═════ The data ═════

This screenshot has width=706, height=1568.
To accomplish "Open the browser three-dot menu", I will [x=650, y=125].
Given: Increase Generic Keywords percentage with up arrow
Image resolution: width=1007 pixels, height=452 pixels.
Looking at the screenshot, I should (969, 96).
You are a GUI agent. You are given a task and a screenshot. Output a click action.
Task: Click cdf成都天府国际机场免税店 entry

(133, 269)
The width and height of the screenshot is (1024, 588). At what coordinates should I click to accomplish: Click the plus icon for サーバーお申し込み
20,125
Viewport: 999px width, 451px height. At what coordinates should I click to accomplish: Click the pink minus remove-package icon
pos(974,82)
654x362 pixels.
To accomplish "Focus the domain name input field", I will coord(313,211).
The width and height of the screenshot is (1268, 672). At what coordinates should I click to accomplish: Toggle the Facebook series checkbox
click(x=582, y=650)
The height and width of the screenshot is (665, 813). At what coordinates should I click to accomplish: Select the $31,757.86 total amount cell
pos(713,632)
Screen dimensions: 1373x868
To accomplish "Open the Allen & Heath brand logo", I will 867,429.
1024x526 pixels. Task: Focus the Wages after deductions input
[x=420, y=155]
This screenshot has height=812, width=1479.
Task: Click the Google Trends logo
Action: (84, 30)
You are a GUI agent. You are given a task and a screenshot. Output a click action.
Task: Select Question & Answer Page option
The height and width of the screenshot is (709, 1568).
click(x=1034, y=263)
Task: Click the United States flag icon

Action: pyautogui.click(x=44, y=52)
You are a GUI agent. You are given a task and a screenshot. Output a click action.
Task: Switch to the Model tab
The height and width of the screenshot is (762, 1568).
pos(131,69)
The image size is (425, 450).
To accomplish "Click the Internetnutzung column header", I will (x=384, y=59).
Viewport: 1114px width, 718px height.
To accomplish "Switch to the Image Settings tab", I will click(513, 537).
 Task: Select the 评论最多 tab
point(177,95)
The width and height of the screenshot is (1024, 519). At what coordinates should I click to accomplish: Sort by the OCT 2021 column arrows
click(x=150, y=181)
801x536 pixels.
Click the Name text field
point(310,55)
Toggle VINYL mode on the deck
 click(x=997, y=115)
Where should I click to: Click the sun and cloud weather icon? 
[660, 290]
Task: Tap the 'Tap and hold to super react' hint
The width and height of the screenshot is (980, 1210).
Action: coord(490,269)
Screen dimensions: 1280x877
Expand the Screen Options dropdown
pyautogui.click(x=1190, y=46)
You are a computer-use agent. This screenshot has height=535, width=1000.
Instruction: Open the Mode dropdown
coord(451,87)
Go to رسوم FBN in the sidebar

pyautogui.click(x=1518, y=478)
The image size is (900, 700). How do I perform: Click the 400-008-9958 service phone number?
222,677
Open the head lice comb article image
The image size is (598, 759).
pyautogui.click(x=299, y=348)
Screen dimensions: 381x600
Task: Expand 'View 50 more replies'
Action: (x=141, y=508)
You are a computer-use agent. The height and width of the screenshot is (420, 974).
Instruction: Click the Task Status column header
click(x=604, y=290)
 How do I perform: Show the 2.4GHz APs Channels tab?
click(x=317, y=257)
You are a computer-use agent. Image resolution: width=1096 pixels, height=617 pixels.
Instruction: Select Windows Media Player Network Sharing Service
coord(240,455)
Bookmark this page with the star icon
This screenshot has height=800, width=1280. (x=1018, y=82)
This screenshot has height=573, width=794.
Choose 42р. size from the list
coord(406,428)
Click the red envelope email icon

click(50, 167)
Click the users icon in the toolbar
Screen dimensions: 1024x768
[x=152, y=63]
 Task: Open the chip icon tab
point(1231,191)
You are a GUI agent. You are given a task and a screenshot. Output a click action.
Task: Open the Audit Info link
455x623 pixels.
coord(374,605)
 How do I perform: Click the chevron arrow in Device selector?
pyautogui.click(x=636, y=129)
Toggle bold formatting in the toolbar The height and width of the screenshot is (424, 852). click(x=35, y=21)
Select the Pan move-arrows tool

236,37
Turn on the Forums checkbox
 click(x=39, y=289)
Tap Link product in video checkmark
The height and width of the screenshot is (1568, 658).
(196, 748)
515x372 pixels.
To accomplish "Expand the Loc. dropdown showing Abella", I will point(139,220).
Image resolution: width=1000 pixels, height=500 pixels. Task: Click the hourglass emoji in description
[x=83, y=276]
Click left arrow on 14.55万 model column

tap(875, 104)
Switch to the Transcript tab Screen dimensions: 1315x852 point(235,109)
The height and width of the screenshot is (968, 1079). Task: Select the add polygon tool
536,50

═════

▶ _Task objective_:
Locate and copy each line in the data above that includes the word "Switch".

▶ _Answer section_:
Task: Switch to the Model tab
To accomplish "Switch to the Image Settings tab", I will click(513, 537).
Switch to the Transcript tab Screen dimensions: 1315x852 point(235,109)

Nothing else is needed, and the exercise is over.